If a study contains personally identifiable information, there is an increased risk of harm, so the study will likely be considered non-exempt. Non-exempt review includes a regulatory requirement for the IRB to review consent. For example, with a non-exempt study that proposes to use administrative data that was obtained without consent, the IRB has to determine whether consent is needed at the point of the research or whether it can be waived. The standard regulatory requirement for all HR is for there to be an informed consent process and a signed written document. For the IRB to waive consent, there are specific regulatory criteria—all of which must be met. Researchers must address in their study protocol the following criteria as part of a rationale for the request for the IRB to waive consent 45 CFR 46.116(f)(3):
“The research involves no more than minimal risk.” Researchers should use the regulatory definition of minimal risk (see the section What the IRB Considers) in a study specific way in the rationale for the request for a waiver. There is no option for waiver of consent for studies determined to be greater than minimal risk.
“The research could not practicably be carried out without the requested waiver or alteration.” This refers to the research design. Often there is not a reasonable or feasible way to ask hundreds of people for the consent to use their administrative or other pre-existing data that have been or will be collected over time, because the current research team does not have access to the individuals from which the data were originally collected.
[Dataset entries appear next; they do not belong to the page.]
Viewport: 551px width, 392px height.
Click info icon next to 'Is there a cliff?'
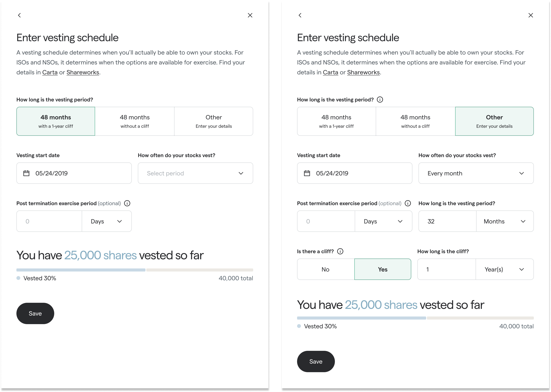click(340, 251)
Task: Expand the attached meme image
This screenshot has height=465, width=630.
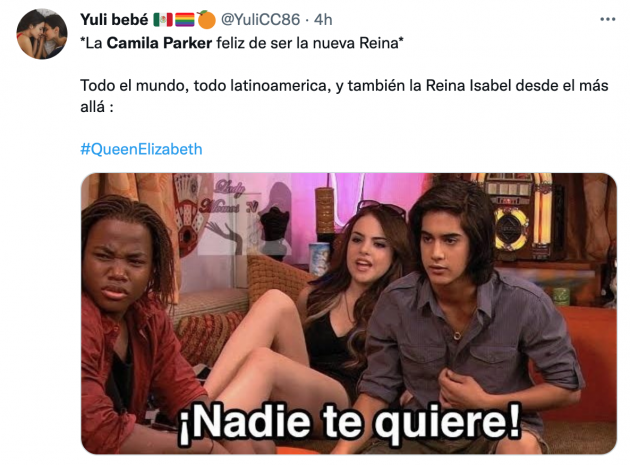Action: pos(349,313)
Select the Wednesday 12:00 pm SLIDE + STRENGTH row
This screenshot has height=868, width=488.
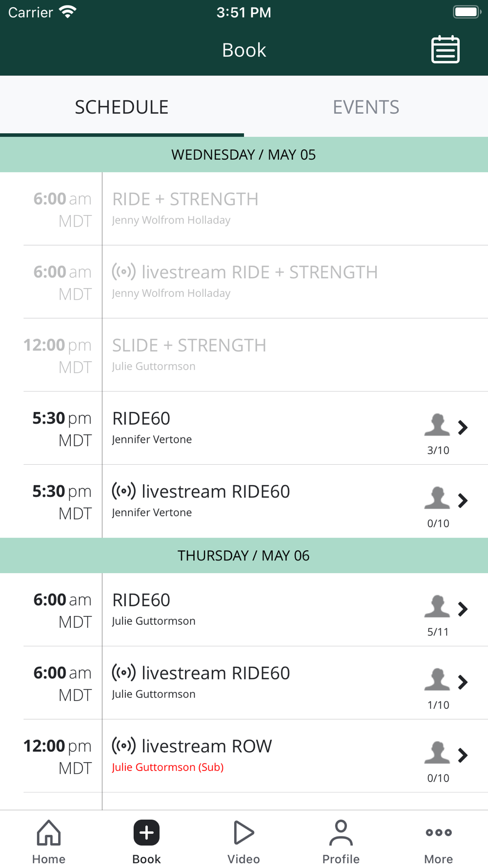244,355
The more distant the researcher is from the initial collection of the data, the more likely an IRB will grant a waiver of consent based on this criterion, provided there is a robust data protection plan.
“If the research involves using identifiable private information…, the research could not practicably be carried out without using such information… in an identifiable format.” While similar to practicability, this criterion relates more directly to the retention and use of identifiers. From an IRB perspective, this is usually the key part of the ethical deliberation to waive consent for identifiable private information. While the IRB will typically respond more favorably if the researcher plans not to retain identifiers, sometimes the identifiers are needed to connect different data files and data collected over time. For instance, randomized controlled trials often remove but store the identifying information separately from the rest of the data so that subjects can be reidentified in the future as needed, such as in the case of adverse events that need to be remedied. If the identifiers need to be retained, the IRB simply requires the researcher to provide the rationale for why the identifiers are needed and the plan for how the identifiers, or the key to the identifiers, will be kept separate from the actual data. It is also useful to provide a plan for the end-of-study removal of identifiers.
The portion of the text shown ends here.